Batman: Nightwalker (DC Icons #2) by Marie Lu
pub 1/2/18 by Random House Books
for Young Readers
Young Adult - Superheroes
Borrowed ARC from Alexa
I’m really loving how my favorite YA authors are taking on DC superheroes. Marie Lu really humanized Bruce Wayne / Batman and gave him a teenage voice that felt authentic and true to what we all know about him. Bruce Wayne has just turned eighteen and inherited his family’s entire legacy — money, Wayne Enterprises and access to some very cool tech. But Bruce is still a teenager. In other words, he has good intentions but is reckless and searching for something he can’t put his finger on yet. Then after he “assists” the police, he’s forced to do community service at the infamous Arkham Asylum. It’s there that he meets Madeleine Wallace, a teenager girl and in-mate with ties to the Nightwalkers terrorizing Gotham City. They connect or so he thinks until he begins to wonder if she’s truly willing to talk to him or manipulating him to get what she wants. I thought it was smart of Lu to bring in new villains instead of using ones we’re familiar with. It’s clear it gave her more freedom, which allowed it to fit better with the story she wanted to tell. In fact, overall I enjoyed how she combined familiar characters (Lucius Fox, Alfred, Harvey Dent) with brand new ones (Wayne’s BFF Diane, Madeleine). But most of all, I enjoyed seeing how a teenage Bruce would take those first steps towards becoming Batman.

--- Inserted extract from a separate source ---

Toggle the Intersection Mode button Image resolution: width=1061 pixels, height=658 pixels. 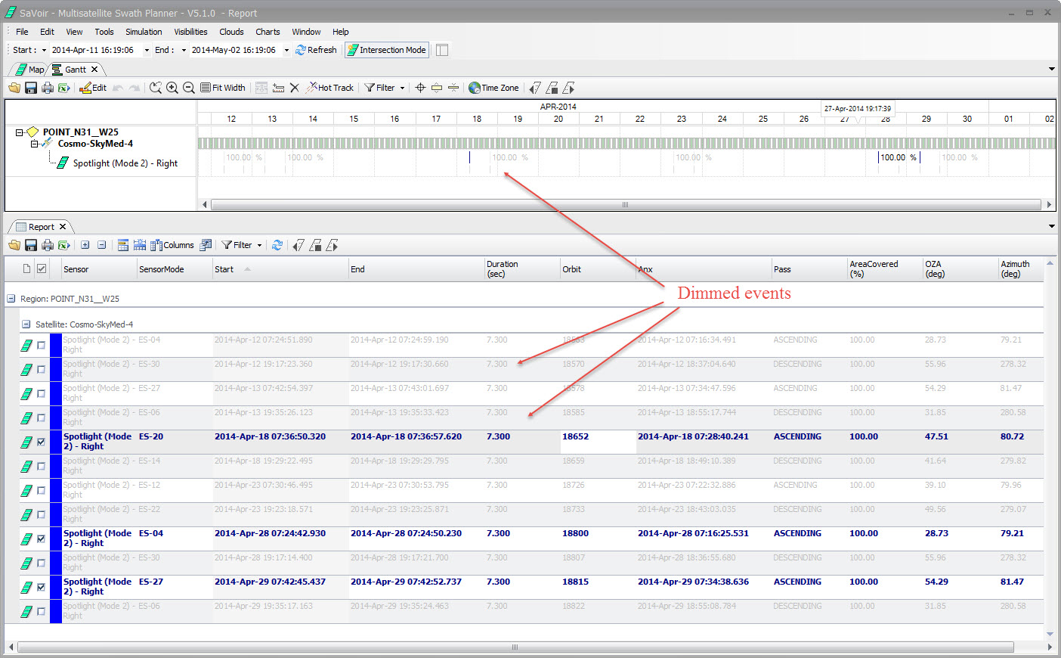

Do I recommend? Whether you’re a fan of the Dark Knight or not, I would recommend checking this out!

pub 2/13/18 by Berkley
Fiction - Contemporary
Received from pub via Netgalley
The Queen of Hearts alternates between Zadie Anson and Emma Colley, who have been best friends since medical school and who are now a pediatric cardiologist and trauma surgeon, respectively. The book also alternates between past and present, giving us insight into the intensity of juggling med school, friendships and messy relationships and showing us where they are now as wives, mothers and respected doctors. I’ve always been drawn to medical stories (at least on TV — Grey’s Anatomy fan for life!) and that’s what drew me to this book initially. I did think the story got off to a rough start though and even when it eventually got its footing, what ultimately made me keep reading was this “secret” from the past that threatens to come out into the open in the present when a former colleague of theirs returns. That’s where the author succeeded. My curiosity was beyond peaked and I wanted to know what happened. And oh man, is it a doozy. However, the resolution was far too neat and quick and honestly, unrealistic. Which is disappointing because I think with all the build up and getting readers to sympathize with certain characters (I don’t want to give anything away but personally, I was far more invested in Zadie than Emma), I expected a far stronger ending than the one we got.

Do I recommend? I personally wouldn’t recommend it but if the plot intrigues you, check it out from the library.